Judge Puts Red Light on Red Light Cameras

A judge's ruling could open the way for war between speeders and cities

The fight for red light supremacy has just begun.

A circuit judge ruled Monday that Aventura's red light camera program was unconstitutional because the city issued code violations and not traffic violations to motorists who ran a red light.

While only the State can establish driving laws, the cities who installed the lights tried to get around that by calling them violations.

Judge Jerald Bagley, while not specifically mentioning that, seemed to say that calling it a code violation makes no difference. He added that an officer should be there to witness the traffic infraction.

“Tickets should be issued,” said Judge Bagley, “by a law enforcement officer who has observed the actions of the part of the alleged violator running a red light.” 

Other South Florida cities have similar ways to catch speeders and beef up city revenues, so the ruling against the cameras could open the flood gates to challenges.

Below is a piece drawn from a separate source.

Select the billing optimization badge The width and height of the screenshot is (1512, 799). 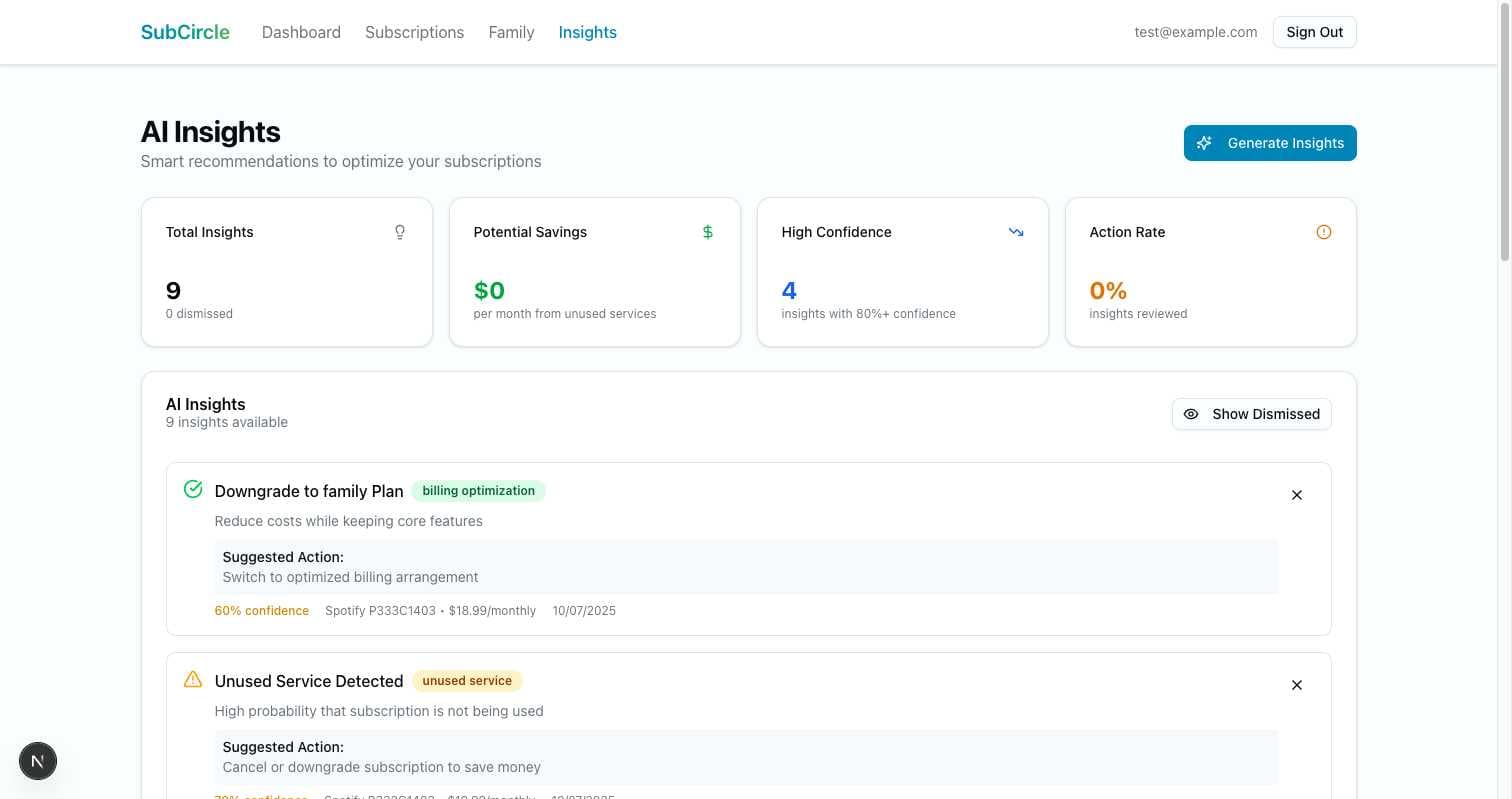tap(479, 490)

Places like Bal Harbour and Miami Beach just installed them, and places like Hallandale Beach, Homestead, Hollywood, Fort Lauderdale and Pembroke Pines have had them for awhile

The cameras bring in scores of citations and millions of dollars, not only for the cities but for private companies.

In most cases, the cameras are free, installed in Aventura's case by an Arizona company that monitorsthe cameras from out of state and takes a cut of the haul.

"And from my perspective,” said traffic attorney Bret Russkin, “perhaps I'm wrong about that - but that just reeks of impropriety. A private company should not be getting a cut of virtually every ticket in a program that is allegedly about safety on the road."

Russkin was celebrating his court victory last night with some pizza as he fielded calls from reporters across the country. The relatively inexperienced lawyer founded The Ticket Cricket four years ago just as he passed the bar. But he is the lawyer behind the big “David vs Goliath” court victory, beating the City of Aventura, the 500-lawyer firm it hired, the camera manufacturers, and every city that has them.

He said he was not intimidated. "I was a little nervous about it,” he said, “if for no other reason that there was so much money riding on this issue."

Money is already on the line in Hallandale Beach as a result of the suit

The Sun-Sentinel reported that after the Aventura ruling, someone filed a lawsuit against the city for a red-light camera ticket within hours of the news.

Aventura has already said it will appeal the ruling.